I tried to build the debug build on Power ppc64le , I get the following error:
Sysimage built. Summary:
Total โโโโโโโ 372.283735 seconds
Base: โโโโโโโ 130.814623 seconds 35.1384%
Stdlibs: โโโโ 241.469020 seconds 64.8616%
JULIA /home/cloud-user/builddebug/julia/usr/lib/julia/sys-debug-o.a
Generating precompile statements... 1738 generated in 491.452075 seconds (overhead 298.335000 seconds)
signal (11): Segmentation fault
in expression starting at none:0
_ZN12_GLOBAL__N_120PPCTargetELFStreamer6finishEv at /home/cloud-user/builddebug/julia/usr/bin/../lib/libLLVM-9jl.so (unknown line)
_ZN4llvm10MCStreamer6FinishEv at /home/cloud-user/builddebug/julia/usr/bin/../lib/libLLVM-9jl.so (unknown line)
_ZN4llvm10AsmPrinter14doFinalizationERNS_6ModuleE at /home/cloud-user/builddebug/julia/usr/bin/../lib/libLLVM-9jl.so (unknown line)
_ZN12_GLOBAL__N_118PPCLinuxAsmPrinter14doFinalizationERN4llvm6ModuleE at /home/cloud-user/builddebug/julia/usr/bin/../lib/libLLVM-9jl.so (unknown line)
_ZN4llvm13FPPassManager14doFinalizationERNS_6ModuleE at /home/cloud-user/builddebug/julia/usr/bin/../lib/libLLVM-9jl.so (unknown line)
_ZN4llvm6legacy15PassManagerImpl3runERNS_6ModuleE at /home/cloud-user/builddebug/julia/usr/bin/../lib/libLLVM-9jl.so (unknown line)
_ZN4llvm6legacy11PassManager3runERNS_6ModuleE at /home/cloud-user/builddebug/julia/usr/bin/../lib/libLLVM-9jl.so (unknown line)
operator() at /home/cloud-user/juliav1.3.1_2debug/julia/src/aotcompile.cpp:508
jl_dump_native at /home/cloud-user/juliav1.3.1_2debug/julia/src/aotcompile.cpp:542
jl_write_compiler_output at /home/cloud-user/juliav1.3.1_2debug/julia/src/precompile.c:88
jl_atexit_hook at /home/cloud-user/juliav1.3.1_2debug/julia/src/init.c:227
main at /home/cloud-user/juliav1.3.1_2debug/julia/ui/repl.c:218
.annobin_libc_start.c at /lib64/libc.so.6 (unknown line)
__libc_start_main at /lib64/libc.so.6 (unknown line)
Allocations: 167065988 (Pool: 167027255; Big: 38733); GC: 135
/bin/sh: line 1: 2330 Segmentation fault (core dumped) JULIA_BINDIR=/home/cloud-user/builddebug/julia/usr/bin /home/cloud-user/builddebug/julia/usr/bin/julia-debug -O0 -C "native" --output-o /home/cloud-user/builddebug/julia/usr/lib/julia/sys-debug-o.a.tmp --startup-file=no --warn-overwrite=yes --sysimage /home/cloud-user/builddebug/julia/usr/lib/julia/sys.ji /home/cloud-user/juliav1.3.1_2debug/julia/contrib/generate_precompile.jl 1
*** This error is usually fixed by running `make clean`. If the error persists, try `make cleanall`. ***
make[1]: *** [/home/cloud-user/juliav1.3.1_2debug/julia/sysimage.mk:87: /home/cloud-user/builddebug/julia/usr/lib/julia/sys-debug-o.a] Error 1
make: *** [/home/cloud-user/juliav1.3.1_2debug/julia/Makefile:87: julia-sysimg-debug] Error 2
Could anyone point on on what might be going wrong?

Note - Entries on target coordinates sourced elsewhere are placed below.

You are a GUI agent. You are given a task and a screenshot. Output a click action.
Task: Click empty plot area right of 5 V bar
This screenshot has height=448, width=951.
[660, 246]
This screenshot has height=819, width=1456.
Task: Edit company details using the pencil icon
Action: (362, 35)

The non-debug however does build fine.
My reply is not going to help with this particular issue, but hopefully provides the bigger picture.
It's going to be very hard to fix ppc issues, since almost nobody who develops Julia has access to these machines. Even so, when issues are fixed, there is no CI and stuff keeps regressing. In order to make PPC support solid, the PPC user community needs to step in with code, funds, ownership of the port, and of course, reporting issues as you have done here.
What you can do as a user to help this is to report these issues to your organization or IBM, and that you would like to see Julia running on this architecture.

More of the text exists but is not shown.